Fleming’s shyness, his being, “not a great lecturer” as acknowledged by Allison, may in part account for the poor reception received at the first reading of the initial paper describing lysozyme. At this presentation in December 1921 held at the Medical Research Club, an exclusive audience of the leading medical practitioners, no questions were asked1. There was no resulting discussion. This was a sure sign that the work was considered of no relevance, likely due to its lack of efficacy against human pathogens. What wasn’t appreciated by the audience is that the reason for this inefficacy was precisely borne out of the body’s existing use of lysozyme. The remaining bacteria capable of evading lysozyme, are then the ones that could affect us.

Work continued despite the poor initial reception, with 1922 seeing the publication of the first two papers describing lysozyme and the earliest findings around its capacity to kill bacteria.

Blood, spit, tears, and eggs

Fleming’s first paper set out the primary findings of the discovered properties of lysozyme, beginning with a recapitulation of its chance discovery in nasal mucus2. Through an elegant series of increasingly complex experiments; mucus, tears, and sputum (spit) were demonstrated to possess bactericidal activity.

One notable example used a cup made of agar (a jelly-like substance extracted from seaweed) to hold tears, onto which further layers of agar were added. These layers, acting as a physical filter, showed the ability of lysozyme to diffuse through, dissolving the thick coat of bacteria grown above (Figure 1). This experiment co-incidentally resembles a fried egg; the centrally embedded cup of tears resulted in total destruction of bacteria in its vicinity.

Figure 2 demonstrated lysozyme’s activity against streptococci. On the upper half of the agar plate we see a thick ‘lawn’ of bacterial growth, with bacterial colonies expanding to such an extent that they are inseparable from one another. On the lower half, tears diluted 100-fold were added to the dish. Here we see a dramatic reduction in the bacterial growth, with individual colonies clearly identifiable, showing the potency of lysozyme in tears.

While tears diluted to 1% concentration retained their capability of killing bacteria, egg-white still functioned after a 1 in 50 million dilution.
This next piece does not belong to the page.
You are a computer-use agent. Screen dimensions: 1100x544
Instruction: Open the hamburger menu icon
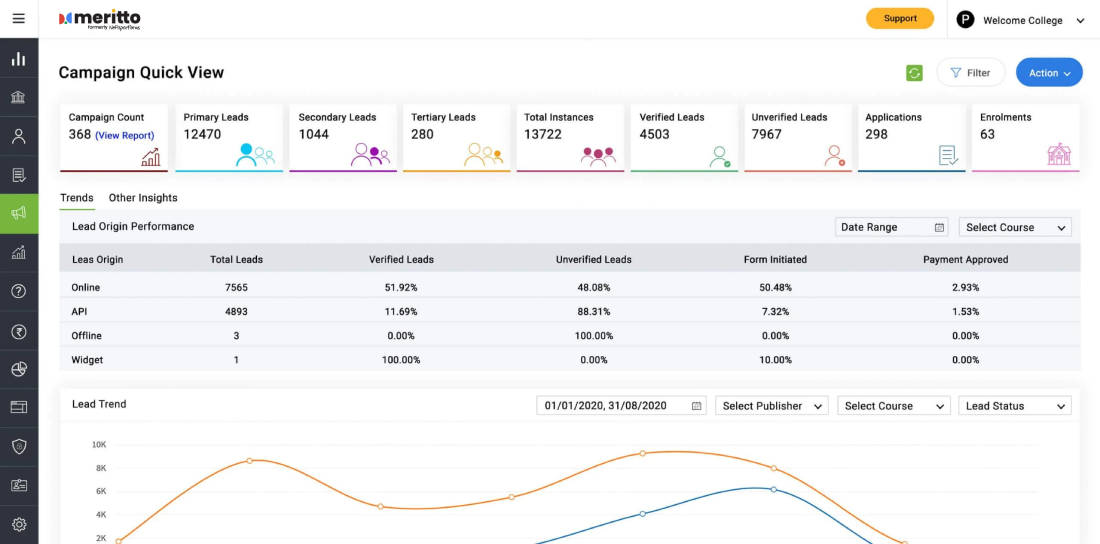[x=19, y=19]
To put it another way, that is the same as if you were to divide one large beer (500ml) across 500,000 standard kegs (50l each).

Figure 1

Figure 2

Figure 3

Egg Lysozyme: extreme stability

In the paper that followed, the examination of eggs and their lysozyme content continued3. Here, the eggs of the pike caught at Fleming’s country house were put to the test1. These fish eggs were first dehydrated by immersion in acetone for 24 hours, then subjected to three months of immersion in a range of harsh chemicals and solvents including chloroform and xylene (Figure 3).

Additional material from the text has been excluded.